1928年、ワルビリのひとびとがその年の深刻な干ばつのため、コニストン牧場近くに移動してきた。8月7日、おそらく、ひとりのアボリジナルの女性が誘拐されたことに端を発して、白人のディンゴウ猟師であったフレッド・ブルックスFred Brooks が彼らによって殺害された。セントラル・オーストラリアの政府の管理官であったC.A.ケイウッドCawoodは、警察の捜索隊を派遣した。捜索隊は騎馬警官ウイリアム・マリーWilliam Murrayに率いられ、首謀者の発見に向かった。
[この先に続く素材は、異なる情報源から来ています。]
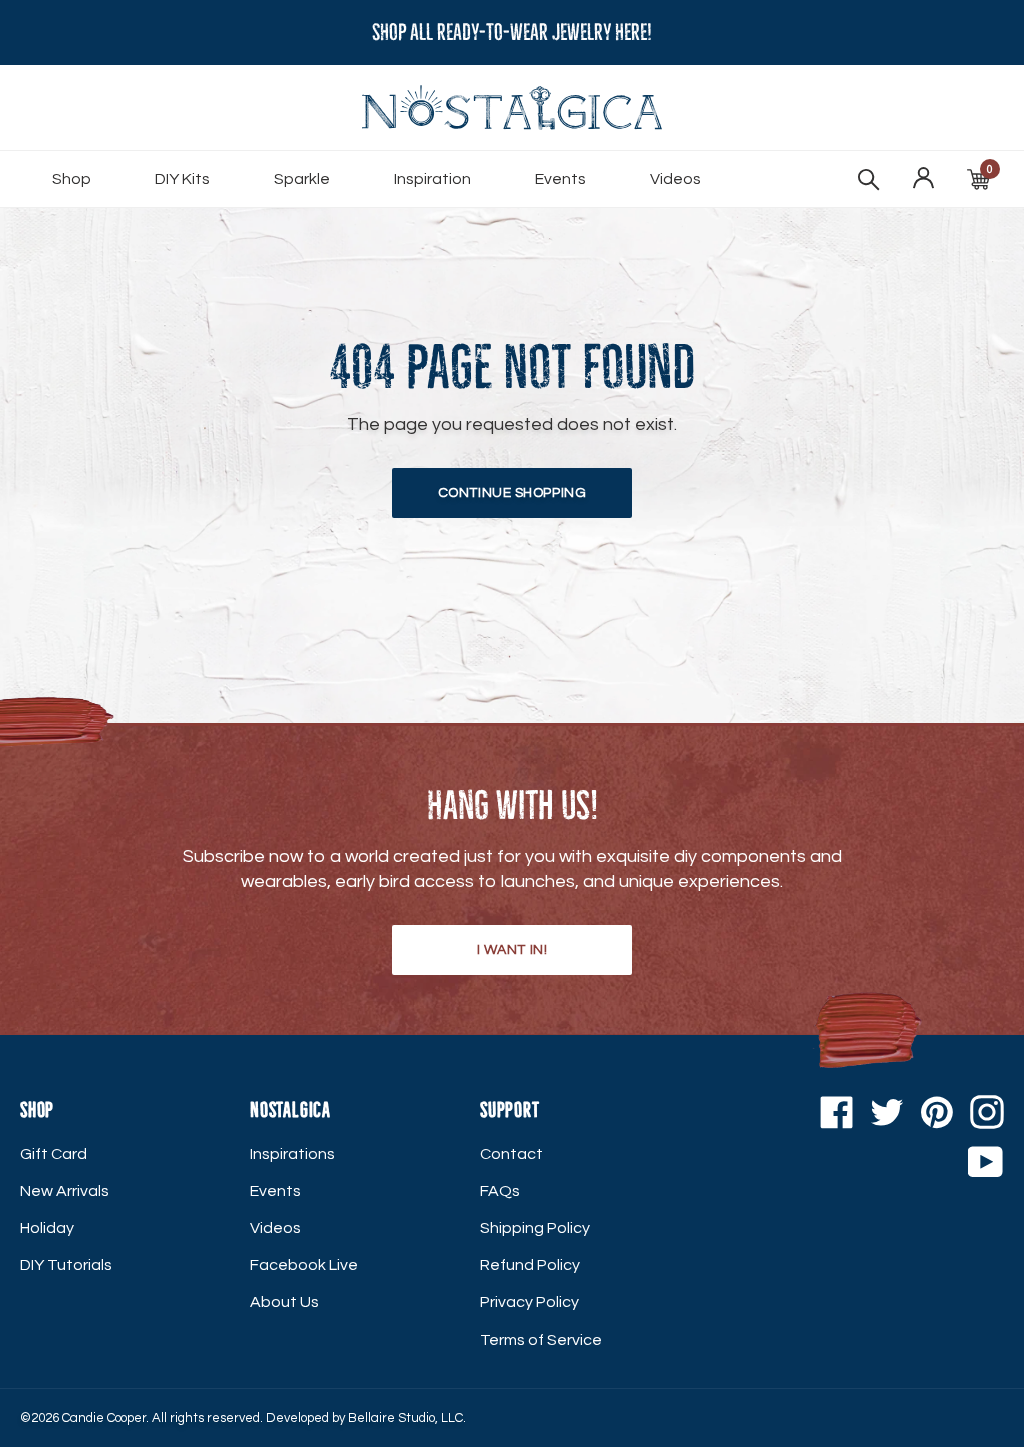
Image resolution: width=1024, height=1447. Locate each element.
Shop (71, 179)
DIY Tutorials (66, 1265)
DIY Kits (182, 179)
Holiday (47, 1228)
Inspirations (292, 1154)
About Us (284, 1302)
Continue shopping (512, 493)
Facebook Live (304, 1265)
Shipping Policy (535, 1228)
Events (560, 179)
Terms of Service (541, 1340)
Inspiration (432, 179)
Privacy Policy (529, 1302)
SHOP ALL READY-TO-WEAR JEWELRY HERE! (512, 32)
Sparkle (302, 179)
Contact (511, 1154)
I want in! (512, 950)
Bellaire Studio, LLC (405, 1418)
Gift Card (53, 1154)
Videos (675, 179)
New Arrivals (64, 1191)
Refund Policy (530, 1265)
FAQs (500, 1191)
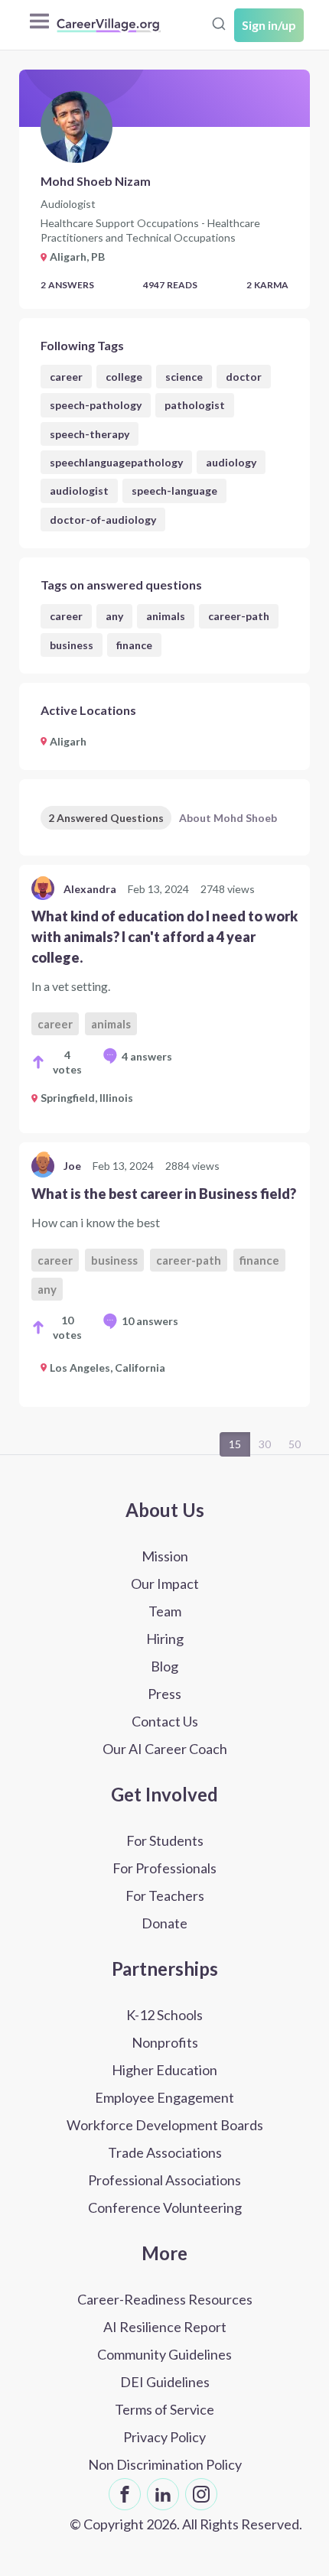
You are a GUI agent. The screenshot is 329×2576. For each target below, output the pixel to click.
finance (134, 644)
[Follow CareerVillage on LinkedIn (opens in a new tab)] (163, 2494)
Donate (164, 1923)
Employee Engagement (164, 2097)
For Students (165, 1840)
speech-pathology (96, 404)
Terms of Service (164, 2409)
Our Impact (165, 1583)
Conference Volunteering (165, 2207)
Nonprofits (165, 2042)
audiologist (79, 490)
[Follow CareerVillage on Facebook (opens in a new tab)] (125, 2494)
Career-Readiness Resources (164, 2299)
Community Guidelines (164, 2354)
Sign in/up (269, 25)
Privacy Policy (164, 2436)
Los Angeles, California (107, 1367)
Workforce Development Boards (165, 2124)
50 (294, 1443)
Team (164, 1611)
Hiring (165, 1638)
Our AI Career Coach (165, 1748)
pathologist (194, 404)
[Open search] (218, 23)
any (114, 615)
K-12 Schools (164, 2014)
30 (265, 1443)
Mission (165, 1556)
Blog (164, 1666)
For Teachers (164, 1895)
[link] (164, 998)
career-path (238, 615)
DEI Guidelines (165, 2381)
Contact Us (165, 1721)
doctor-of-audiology (103, 519)
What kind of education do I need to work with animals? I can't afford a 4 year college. (164, 937)
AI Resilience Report (164, 2326)
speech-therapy (89, 433)
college (124, 376)
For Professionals (164, 1868)
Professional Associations (164, 2180)
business (71, 644)
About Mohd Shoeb (228, 817)
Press (164, 1693)
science (184, 376)
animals (165, 615)
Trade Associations (165, 2152)
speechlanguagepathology (116, 462)
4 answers (147, 1056)
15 (235, 1443)
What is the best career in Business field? (163, 1193)
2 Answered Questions (106, 817)
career (66, 376)
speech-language (174, 490)
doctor (244, 376)
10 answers (150, 1320)
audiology (231, 462)
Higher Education (164, 2069)
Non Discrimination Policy (165, 2464)
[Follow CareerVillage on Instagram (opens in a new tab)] (201, 2494)
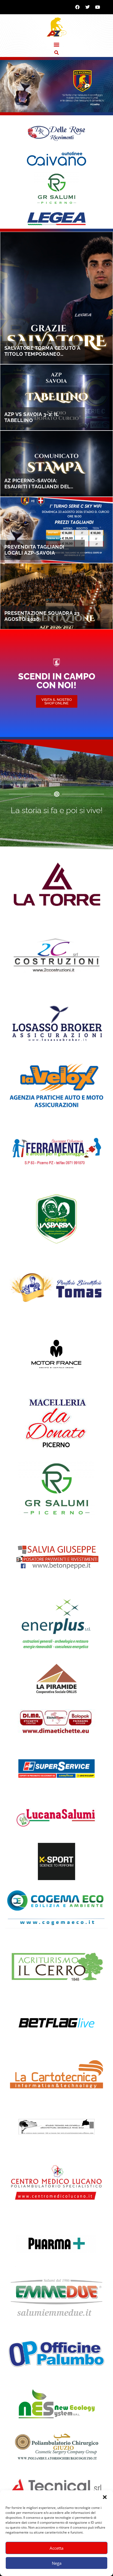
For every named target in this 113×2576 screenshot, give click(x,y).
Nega (56, 2563)
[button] (105, 2497)
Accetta (56, 2548)
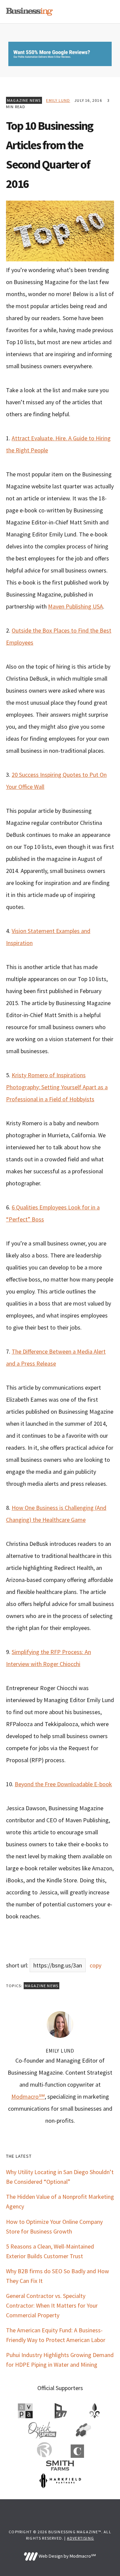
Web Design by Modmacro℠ (67, 2556)
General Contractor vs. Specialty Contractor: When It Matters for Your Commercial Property (52, 2305)
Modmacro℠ (28, 2096)
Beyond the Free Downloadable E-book (63, 1784)
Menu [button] (106, 12)
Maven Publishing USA (75, 606)
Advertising (80, 2538)
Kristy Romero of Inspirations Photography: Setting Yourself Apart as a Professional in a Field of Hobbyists (57, 1087)
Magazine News (24, 100)
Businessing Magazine (29, 11)
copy (95, 1965)
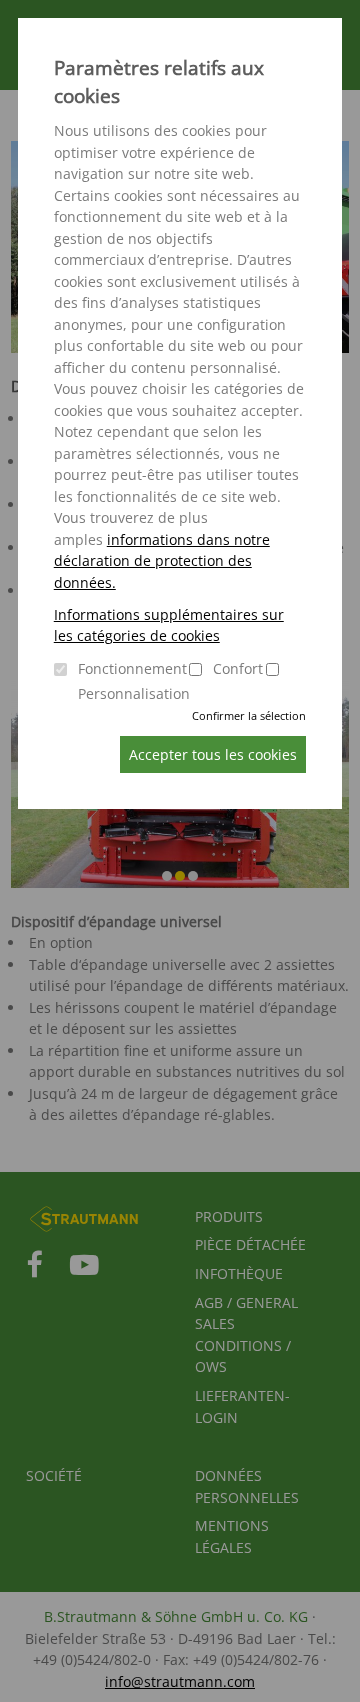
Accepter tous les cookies (213, 754)
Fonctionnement (132, 668)
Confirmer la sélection (249, 715)
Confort (238, 668)
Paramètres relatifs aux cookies (159, 82)
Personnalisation (134, 693)
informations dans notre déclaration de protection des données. (162, 561)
彼らは、途中、多数のアボリジナルを虐殺し、さらに2人を捕らえて帰った。この2人はダーウィンの裁判では無罪を宣告されている。
8月28日、ナゲット・ノートンという牧童がアボリジナルに襲われ、命からがら逃げのびた。これも前回同様アボリジナルの女性の誘拐に対する報復を目的としていたようである。9月4日、ふたたび警察の捜索隊が、やはりマリーに率いられて送り込まれた。この2回にわたる遠征で、公式発表では、31人が死亡したとあるが、実際には70人から100人のアボリジナルが殺害されたと思われる。この後アボリジナルの人々は、彼らの土地を離れた。コニストン虐殺に対する国民的非難がオーストラリア全土に広がり、時のブルース=ペイジ政府は調査委員会の発足を余儀なくされた。しかし、その委員会のメンバーには、ケイウッドまで含まれており、警察の行動は妥当であったという結論を1929年1月に出している。コニストン虐殺以後、アボリジナルに対する懲罰的な騎馬警官による出動は影を潜めた。